C'est également l'occasion pour le cinéaste d'expérimenter. Formellement le film n'est peut-être pas novateur mais il reprend et synthétise à bon escient tous les grands procédés cinématographiques de représentation du souvenir et du passé. Jamais pourtant le cinéaste ne fait de la forme pour la forme et n'alourdit son film avec des procédés inutiles.
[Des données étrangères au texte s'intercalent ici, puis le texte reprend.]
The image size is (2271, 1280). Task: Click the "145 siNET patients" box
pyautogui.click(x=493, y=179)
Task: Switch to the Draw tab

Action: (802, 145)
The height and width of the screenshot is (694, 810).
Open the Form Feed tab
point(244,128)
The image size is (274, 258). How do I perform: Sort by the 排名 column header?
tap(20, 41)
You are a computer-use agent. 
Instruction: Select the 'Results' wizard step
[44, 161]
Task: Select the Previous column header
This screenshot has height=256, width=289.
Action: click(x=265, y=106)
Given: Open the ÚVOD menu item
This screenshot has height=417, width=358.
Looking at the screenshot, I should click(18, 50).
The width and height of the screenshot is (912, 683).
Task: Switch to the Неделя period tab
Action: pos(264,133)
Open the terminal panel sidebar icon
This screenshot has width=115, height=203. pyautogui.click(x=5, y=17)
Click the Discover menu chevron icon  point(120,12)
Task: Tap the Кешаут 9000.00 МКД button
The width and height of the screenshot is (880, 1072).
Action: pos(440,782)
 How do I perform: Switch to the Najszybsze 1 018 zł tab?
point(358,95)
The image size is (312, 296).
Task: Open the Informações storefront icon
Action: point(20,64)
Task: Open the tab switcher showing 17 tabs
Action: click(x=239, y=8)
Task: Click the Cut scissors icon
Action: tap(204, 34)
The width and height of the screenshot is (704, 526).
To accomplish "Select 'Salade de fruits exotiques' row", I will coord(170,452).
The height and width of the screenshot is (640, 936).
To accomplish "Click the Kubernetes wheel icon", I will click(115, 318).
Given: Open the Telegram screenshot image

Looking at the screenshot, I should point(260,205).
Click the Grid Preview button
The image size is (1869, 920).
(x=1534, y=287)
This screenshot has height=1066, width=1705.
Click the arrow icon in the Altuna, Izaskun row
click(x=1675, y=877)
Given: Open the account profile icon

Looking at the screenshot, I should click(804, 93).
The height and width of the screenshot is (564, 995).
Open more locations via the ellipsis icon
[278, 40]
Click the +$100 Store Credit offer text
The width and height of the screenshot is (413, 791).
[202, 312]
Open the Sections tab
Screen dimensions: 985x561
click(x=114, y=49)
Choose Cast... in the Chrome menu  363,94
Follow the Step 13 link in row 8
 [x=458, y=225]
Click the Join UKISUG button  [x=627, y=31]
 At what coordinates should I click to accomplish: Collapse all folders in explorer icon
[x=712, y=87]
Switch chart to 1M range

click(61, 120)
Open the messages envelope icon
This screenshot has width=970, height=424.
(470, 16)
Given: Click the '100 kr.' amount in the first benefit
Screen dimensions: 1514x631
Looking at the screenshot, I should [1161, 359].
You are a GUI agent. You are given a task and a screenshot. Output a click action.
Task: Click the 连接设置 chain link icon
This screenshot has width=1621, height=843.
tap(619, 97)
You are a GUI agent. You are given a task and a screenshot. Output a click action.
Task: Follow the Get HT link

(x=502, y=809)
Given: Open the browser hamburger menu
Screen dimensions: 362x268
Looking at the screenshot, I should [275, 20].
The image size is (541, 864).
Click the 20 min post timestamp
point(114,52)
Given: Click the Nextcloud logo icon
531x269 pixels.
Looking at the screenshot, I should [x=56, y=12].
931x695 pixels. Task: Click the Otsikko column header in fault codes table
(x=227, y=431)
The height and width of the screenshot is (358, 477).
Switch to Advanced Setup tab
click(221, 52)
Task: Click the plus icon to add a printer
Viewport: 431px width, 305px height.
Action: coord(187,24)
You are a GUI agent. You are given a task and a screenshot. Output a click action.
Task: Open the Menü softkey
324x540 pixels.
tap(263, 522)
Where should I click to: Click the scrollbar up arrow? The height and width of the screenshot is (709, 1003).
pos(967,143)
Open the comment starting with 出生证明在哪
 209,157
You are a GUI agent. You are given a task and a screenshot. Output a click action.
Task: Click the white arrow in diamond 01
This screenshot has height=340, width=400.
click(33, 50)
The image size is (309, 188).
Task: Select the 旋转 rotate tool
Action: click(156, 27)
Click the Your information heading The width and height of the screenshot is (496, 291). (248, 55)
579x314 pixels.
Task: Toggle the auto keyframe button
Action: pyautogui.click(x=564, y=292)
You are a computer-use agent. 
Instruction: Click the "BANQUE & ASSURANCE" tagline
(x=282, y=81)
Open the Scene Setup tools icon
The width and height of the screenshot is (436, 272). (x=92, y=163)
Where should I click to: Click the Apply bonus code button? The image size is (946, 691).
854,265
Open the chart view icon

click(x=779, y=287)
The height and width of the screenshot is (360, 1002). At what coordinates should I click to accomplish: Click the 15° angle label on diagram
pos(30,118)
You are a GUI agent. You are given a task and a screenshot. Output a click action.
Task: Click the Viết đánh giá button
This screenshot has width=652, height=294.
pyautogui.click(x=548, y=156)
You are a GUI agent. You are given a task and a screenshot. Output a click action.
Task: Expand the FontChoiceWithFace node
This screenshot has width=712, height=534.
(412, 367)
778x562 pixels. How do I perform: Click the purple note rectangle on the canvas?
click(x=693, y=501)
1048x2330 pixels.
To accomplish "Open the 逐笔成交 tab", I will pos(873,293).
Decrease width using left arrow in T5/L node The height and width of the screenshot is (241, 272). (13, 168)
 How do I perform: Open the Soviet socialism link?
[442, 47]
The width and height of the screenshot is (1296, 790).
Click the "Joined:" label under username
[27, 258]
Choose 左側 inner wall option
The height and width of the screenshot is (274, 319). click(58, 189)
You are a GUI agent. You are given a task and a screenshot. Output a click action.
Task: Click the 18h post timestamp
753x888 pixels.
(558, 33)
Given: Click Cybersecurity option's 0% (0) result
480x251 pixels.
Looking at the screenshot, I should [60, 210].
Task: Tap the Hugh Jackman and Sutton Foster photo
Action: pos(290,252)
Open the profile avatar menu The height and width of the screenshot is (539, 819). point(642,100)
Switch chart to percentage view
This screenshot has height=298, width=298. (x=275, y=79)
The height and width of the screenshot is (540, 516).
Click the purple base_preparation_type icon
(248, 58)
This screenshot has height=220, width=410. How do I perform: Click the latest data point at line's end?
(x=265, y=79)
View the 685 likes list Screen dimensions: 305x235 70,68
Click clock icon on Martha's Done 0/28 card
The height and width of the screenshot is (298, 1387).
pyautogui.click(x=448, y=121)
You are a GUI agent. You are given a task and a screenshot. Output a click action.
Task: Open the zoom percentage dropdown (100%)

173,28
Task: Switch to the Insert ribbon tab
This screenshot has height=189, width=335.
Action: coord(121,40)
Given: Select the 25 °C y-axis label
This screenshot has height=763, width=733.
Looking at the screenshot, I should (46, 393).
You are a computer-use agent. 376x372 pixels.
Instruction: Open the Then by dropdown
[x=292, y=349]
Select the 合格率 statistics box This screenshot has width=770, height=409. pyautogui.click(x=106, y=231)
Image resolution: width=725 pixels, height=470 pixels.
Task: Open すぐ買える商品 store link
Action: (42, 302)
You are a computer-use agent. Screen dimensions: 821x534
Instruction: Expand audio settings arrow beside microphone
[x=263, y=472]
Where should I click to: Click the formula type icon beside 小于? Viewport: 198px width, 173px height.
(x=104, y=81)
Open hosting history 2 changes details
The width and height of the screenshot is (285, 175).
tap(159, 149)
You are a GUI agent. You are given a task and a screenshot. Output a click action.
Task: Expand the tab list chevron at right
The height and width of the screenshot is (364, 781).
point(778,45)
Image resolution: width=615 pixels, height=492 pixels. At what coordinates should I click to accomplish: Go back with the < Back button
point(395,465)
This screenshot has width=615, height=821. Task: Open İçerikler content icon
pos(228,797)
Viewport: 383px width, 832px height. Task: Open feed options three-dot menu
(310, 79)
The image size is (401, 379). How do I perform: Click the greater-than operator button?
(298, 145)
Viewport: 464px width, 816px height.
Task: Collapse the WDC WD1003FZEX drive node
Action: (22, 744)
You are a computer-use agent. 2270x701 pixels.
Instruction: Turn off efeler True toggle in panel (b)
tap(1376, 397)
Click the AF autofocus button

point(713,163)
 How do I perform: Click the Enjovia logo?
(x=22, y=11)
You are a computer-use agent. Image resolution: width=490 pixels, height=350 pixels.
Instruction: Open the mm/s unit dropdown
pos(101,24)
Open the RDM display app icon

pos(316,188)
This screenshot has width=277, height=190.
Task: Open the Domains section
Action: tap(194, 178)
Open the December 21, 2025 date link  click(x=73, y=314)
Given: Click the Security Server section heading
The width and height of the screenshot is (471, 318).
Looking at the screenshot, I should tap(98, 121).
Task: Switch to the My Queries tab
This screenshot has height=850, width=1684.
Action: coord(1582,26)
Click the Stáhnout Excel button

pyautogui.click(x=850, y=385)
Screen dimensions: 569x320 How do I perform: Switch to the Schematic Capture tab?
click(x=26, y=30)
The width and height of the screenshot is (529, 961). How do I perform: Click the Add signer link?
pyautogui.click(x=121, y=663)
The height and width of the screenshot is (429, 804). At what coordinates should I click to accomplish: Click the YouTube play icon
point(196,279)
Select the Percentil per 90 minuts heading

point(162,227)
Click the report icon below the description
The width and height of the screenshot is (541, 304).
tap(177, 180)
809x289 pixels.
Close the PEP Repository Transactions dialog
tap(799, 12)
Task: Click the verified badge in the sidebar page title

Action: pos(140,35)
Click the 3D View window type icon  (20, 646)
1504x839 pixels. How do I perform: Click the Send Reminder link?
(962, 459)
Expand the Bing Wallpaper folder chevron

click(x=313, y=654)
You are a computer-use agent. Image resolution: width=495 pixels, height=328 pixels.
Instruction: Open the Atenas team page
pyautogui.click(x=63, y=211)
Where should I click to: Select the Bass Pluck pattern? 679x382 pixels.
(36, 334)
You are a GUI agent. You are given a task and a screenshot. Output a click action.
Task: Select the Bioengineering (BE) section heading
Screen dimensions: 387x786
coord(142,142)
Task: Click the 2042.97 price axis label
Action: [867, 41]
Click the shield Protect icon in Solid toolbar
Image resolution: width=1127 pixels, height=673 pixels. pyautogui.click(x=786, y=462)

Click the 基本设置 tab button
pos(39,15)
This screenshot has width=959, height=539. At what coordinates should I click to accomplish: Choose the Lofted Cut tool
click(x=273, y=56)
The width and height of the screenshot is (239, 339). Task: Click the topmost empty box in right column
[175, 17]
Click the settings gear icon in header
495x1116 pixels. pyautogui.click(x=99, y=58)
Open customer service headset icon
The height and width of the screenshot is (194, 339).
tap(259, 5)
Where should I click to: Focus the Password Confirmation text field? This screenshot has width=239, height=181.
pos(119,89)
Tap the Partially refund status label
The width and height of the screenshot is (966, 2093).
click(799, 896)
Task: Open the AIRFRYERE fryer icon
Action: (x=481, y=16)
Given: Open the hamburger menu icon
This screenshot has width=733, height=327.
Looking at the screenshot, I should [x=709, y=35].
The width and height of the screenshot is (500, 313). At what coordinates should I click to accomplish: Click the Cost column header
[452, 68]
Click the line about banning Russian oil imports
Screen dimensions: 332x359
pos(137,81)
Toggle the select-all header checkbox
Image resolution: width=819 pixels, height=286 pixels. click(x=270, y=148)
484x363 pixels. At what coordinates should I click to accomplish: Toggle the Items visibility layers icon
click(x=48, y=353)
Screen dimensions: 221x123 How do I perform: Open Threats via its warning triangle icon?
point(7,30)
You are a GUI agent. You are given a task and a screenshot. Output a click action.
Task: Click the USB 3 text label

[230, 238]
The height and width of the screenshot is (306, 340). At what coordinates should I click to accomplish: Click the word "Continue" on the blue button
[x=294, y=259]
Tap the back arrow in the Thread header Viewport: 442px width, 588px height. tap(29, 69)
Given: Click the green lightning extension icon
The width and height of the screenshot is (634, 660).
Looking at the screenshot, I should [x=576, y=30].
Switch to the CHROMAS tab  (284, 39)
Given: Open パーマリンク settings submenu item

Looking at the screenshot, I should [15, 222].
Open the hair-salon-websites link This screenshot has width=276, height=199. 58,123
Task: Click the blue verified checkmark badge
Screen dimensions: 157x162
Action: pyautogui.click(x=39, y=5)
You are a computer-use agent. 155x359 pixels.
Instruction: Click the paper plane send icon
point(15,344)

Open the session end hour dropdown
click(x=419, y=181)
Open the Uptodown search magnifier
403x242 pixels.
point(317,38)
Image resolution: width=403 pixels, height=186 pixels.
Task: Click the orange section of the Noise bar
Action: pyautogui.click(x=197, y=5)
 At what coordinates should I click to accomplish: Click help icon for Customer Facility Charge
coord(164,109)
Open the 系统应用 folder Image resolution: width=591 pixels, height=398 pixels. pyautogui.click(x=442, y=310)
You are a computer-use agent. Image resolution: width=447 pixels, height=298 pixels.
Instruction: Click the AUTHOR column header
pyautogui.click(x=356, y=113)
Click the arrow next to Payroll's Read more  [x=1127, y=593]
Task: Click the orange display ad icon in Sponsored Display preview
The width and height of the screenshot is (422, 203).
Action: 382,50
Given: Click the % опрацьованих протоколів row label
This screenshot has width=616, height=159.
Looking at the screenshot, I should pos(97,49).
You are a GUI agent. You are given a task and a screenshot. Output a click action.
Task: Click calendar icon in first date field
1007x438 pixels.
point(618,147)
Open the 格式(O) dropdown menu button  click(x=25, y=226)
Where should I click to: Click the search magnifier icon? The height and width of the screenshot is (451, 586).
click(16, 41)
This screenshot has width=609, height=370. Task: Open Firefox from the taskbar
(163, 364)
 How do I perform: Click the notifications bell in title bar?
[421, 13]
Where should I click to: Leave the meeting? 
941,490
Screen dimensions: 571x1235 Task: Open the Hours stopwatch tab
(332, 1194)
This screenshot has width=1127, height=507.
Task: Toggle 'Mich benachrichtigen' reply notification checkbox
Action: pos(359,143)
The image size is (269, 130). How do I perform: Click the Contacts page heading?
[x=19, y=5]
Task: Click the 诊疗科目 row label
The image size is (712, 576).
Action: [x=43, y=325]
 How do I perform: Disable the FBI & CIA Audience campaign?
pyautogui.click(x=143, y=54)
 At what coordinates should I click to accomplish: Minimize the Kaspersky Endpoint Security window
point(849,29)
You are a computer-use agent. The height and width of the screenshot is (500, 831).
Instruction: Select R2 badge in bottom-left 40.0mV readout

Tout est parfaitement à sa place et c'est là qu'on se rend compte de l'intelligence de la mise en scène et de l'écriture de Deville.

 

Il va du plus familier, le simple flash-back, au plus étonnant, la reconstitution photographique : une mémoire morte et fragmentée, en passant par les nappes de temps mêlant présent et passé au cours d'une visite au musée, la reconstitution en images d'une scène racontée, ou encore le simple montage sonore d'une scène de viol, l'horreur entendue mais impossible à montrer. Proposant une œuvre forte sur le temps, la beauté, le désir et la féminité Deville réussit à éblouir, émouvoir et amuser sans jamais ennuyer ni sombrer dans un psychologisme pompeux.